Indian art consists of a variety of art forms, including plastic arts (e.g., pottery sculpture), visual arts (e.g., paintings), and textile arts (e.g., woven silk).


Quotes

  • Indian Art demands of the artist the power of communion with the soul of things, the sense of spiritual taking precedence of the sense of material beauty, and fidelity to the deeper vision within...
    • Sri Aurobindo, Ghose, A., Nahar, S., & Institut de recherches évolutives. (2000). India's rebirth: A selection from Sri Aurobindo's writing, talks and speeches. Paris: Institut de recherches évolutives.
  • I have, however, mentioned [in The Foundations of Indian Culture] that Islamic culture contributed the Indo-Saracenic architecture to Indian culture. I do not think it has done anything more in India of cultural value. It gave some new forms to art and poetry. Its political institutions were always semi-barbaric.
    • Sri Aurobindo, Ghose, A., Nahar, S., & Institut de recherches évolutives. (2000). India's rebirth: A selection from Sri Aurobindo's writing, talks and speeches. Paris: Institut de recherches évolutives.
  • We shall never be able to do justice to Indian art, for ignorance and fanaticism have destroyed its greatest achievements, and have half ruined the rest. At Elephanta the Portuguese certified their piety by smashing statuary and bas-reliefs in unrestrained barbarity; and almost everywhere in the north the Moslems brought to the ground those triumphs of Indian architecture, of the fifth and sixth centuries, which tradition ranks as far superior to the later works that arouse our wonder and admiration today. The Moslems decapitated statues, and tore them limb from limb; they appropriated for their mosques, and in great measure imitated, the graceful pillars of the Jain temples. Time and fanaticism joined in the destruction, for the orthodox Hindus abandoned and neglected temples that had been profaned by the touch of alien hands.

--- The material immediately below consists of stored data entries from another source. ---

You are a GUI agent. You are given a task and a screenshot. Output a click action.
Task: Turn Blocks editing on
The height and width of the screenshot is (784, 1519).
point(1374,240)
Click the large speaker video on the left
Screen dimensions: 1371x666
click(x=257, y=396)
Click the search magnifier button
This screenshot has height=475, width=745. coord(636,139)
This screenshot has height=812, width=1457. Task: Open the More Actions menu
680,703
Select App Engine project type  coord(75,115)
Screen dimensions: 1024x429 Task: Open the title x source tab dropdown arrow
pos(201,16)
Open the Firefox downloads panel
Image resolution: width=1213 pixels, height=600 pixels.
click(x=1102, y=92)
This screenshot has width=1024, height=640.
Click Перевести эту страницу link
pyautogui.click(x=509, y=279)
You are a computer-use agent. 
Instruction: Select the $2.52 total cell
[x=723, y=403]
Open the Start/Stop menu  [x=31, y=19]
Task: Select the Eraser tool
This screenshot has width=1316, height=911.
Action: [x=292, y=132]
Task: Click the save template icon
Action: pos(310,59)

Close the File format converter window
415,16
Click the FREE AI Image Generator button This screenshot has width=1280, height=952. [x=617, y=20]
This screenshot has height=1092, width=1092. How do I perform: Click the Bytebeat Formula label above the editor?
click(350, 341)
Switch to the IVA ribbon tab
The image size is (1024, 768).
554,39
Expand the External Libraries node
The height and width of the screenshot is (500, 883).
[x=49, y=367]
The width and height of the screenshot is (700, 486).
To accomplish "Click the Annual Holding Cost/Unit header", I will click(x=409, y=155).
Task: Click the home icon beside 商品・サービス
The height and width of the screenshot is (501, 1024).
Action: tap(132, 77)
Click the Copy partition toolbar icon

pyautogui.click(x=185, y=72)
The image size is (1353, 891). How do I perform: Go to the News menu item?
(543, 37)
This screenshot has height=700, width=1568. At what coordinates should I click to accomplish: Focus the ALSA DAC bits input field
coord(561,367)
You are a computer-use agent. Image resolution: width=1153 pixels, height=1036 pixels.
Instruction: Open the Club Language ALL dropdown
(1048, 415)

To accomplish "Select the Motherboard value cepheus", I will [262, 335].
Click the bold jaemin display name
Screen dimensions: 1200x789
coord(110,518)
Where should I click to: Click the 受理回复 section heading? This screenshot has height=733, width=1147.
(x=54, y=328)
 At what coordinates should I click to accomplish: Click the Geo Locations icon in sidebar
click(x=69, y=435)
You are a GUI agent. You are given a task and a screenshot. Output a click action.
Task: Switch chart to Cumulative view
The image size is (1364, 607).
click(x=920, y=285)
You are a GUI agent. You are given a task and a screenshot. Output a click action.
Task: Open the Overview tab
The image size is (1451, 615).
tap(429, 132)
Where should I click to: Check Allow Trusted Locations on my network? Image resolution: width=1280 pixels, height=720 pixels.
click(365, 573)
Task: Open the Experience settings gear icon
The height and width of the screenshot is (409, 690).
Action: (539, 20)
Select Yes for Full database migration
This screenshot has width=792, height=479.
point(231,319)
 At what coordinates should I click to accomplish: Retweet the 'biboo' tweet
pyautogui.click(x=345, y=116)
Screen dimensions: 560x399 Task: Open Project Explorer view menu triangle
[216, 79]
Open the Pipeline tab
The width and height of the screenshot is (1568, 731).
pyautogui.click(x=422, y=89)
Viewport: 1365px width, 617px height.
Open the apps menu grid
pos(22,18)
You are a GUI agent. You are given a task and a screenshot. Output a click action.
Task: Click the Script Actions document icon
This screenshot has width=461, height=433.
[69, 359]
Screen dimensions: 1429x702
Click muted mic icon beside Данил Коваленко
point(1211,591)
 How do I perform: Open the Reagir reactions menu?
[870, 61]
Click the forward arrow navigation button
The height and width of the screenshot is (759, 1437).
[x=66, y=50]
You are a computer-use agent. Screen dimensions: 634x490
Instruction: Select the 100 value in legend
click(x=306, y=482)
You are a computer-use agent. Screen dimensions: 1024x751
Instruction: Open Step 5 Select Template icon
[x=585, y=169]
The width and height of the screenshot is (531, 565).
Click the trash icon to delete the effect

  • We may guess at the lost grandeur of north Indian architecture by the powerful edifices that still survive in the south, where Moslem rule entered only in minor degree, and after some habituation to India had softened Mohammedan hatred of Hindu ways. Further, the great age of temple architecture in the south came in the sixteenth and seventeenth centuries, after Akbar had tamed the Moslems and taught them some appreciation of Indian art. Consequently the south is rich in temples, usually superior to those that remain standing in the north, and more massive and impressive; Fcrgusson counted some thirty "Dravidian" or southern temples any one of which, in his estimate, must have cost as much as an English cathedral.
  • Before Indian art, as before every phase of Indian civilization, we stand in humble wonder at its age and its continuity.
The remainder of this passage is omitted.